Il calcio, di per se, è un gioco dove l’attenzione alla palla che portiamo tra i piedi crea un naturale inarcamento della colonna vertebrale(solo pochi fuoriclasse al mondo giocano a testa  alta) e un successivo abbassamento del baricentro corporeo con conseguente varismo delle  ginocchia( le ginocchia se ne scappano all’infuori). Lavorare sulle andature di corsa, a volte più  utile di tante ripetute , risulta infatti essere propedeutico e/o correttivo di questi  disagi. I benefici che questa pratica procura sono:
miglioramento della visualità periferica( il soggetto è costretto a guardare in avanti)
sincronizzazione arti inferiori e arti superiori( gesti come lo stacco di testa o il calcio lo
dimostrano)
è una buona ginnastica propriocettiva per le articolazioni più vicine al terreno e quindi più
caricate(caviglie e ginocchia)
sviluppano in modo armonico i muscoli degli arti inferiori( senza sbilanciamenti tra scomparti muscolari anteriori e posteriori)

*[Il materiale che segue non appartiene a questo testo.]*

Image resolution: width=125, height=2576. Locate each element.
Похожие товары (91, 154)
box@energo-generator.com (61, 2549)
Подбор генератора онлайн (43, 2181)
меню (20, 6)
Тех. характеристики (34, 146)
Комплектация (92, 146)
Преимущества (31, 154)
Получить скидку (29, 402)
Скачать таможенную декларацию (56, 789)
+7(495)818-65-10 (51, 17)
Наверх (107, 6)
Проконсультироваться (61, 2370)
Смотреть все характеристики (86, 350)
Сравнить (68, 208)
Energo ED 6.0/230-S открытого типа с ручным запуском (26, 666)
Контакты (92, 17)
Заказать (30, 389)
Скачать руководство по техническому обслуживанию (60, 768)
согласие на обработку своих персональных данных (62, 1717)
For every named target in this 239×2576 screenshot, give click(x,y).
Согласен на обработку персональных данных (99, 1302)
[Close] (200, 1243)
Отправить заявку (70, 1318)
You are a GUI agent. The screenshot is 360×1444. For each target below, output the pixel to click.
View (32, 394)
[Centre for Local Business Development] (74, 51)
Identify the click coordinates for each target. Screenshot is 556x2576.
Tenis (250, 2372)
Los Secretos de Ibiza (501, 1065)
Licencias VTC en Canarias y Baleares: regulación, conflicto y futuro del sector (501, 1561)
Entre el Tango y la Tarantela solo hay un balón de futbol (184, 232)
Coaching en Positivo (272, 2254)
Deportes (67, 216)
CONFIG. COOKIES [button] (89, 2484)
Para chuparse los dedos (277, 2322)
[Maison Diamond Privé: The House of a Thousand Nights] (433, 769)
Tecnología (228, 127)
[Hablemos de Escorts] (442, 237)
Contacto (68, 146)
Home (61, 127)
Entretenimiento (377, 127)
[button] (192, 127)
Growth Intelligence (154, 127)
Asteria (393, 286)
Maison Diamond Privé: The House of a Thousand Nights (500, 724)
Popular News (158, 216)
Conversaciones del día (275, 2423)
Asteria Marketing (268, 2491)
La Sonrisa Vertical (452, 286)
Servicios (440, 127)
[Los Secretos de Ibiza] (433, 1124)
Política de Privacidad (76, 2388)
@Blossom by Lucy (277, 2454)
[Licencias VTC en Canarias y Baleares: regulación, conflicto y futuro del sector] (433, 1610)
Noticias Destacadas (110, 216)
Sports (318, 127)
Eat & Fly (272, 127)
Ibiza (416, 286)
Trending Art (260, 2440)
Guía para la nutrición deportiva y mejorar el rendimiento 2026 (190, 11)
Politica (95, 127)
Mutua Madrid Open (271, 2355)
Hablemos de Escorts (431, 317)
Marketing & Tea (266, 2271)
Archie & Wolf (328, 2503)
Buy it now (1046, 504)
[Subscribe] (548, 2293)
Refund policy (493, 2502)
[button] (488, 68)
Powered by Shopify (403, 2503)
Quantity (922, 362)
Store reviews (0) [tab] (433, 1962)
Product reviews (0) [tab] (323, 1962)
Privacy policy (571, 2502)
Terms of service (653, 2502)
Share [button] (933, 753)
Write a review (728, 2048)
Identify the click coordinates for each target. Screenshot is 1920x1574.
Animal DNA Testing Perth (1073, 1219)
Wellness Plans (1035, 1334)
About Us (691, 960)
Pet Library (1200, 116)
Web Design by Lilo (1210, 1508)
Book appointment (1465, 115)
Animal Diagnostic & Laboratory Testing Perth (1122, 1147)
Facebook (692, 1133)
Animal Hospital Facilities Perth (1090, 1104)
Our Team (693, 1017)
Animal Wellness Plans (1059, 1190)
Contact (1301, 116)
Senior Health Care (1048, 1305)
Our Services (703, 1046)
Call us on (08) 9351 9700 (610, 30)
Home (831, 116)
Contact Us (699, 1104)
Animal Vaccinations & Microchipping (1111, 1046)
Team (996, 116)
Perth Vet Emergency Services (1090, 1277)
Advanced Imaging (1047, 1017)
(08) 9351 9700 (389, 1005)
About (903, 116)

sono degli esercizi per mandare subito in temperatura la muscolatura(utili nel pre-partita)
sono un mezzo per l’allenamento della rapidità (eseguite per lo spazio di 10-15 metri)
sono un mezzo per l’allenamento della resistenza alla velocità (eseguite per lo spazio di 50-60 metri)

calciatacorsa saltelato

sono propedeutici a uno dei mali più rognosi del calciatore (la pubalgia)
Di seguito riporto una ventina di esercizi utili per il gioco del calcio:
1- skip a ginocchia alte
2- skip a ginocchia basse
3- skip a ginocchia larghe
4- skip all’indietro
5- skip laterale (ginocchia alte o basse)
6- mezzo skip
7- mezzo skip alternato
8-mezzo skip alternato laterale
9- calciata dietro
10- calciata dietro esterna
11- calciata sotto con ginocchia in avanti
12- calciata avanti gambe tese
13- passo saltellato
14- doppio appoggio
15- rullata
16- rullata con stacco
17- rullata incrociata
18- rullata incrociata con stacco
19- corsa trottata
20- galoppo laterale con combinazione braccia
21- passo incrociato con mani sui fianchi
22- passo incrociato con braccia in fuori

Ecco quindi per tutti coloro che giocano a pallone, sia a livello professionistico e agonistico, sia per coloro che si cimentano a livello amatoriale nel gioco del calcio, la serie di differenti andature da sperimentare.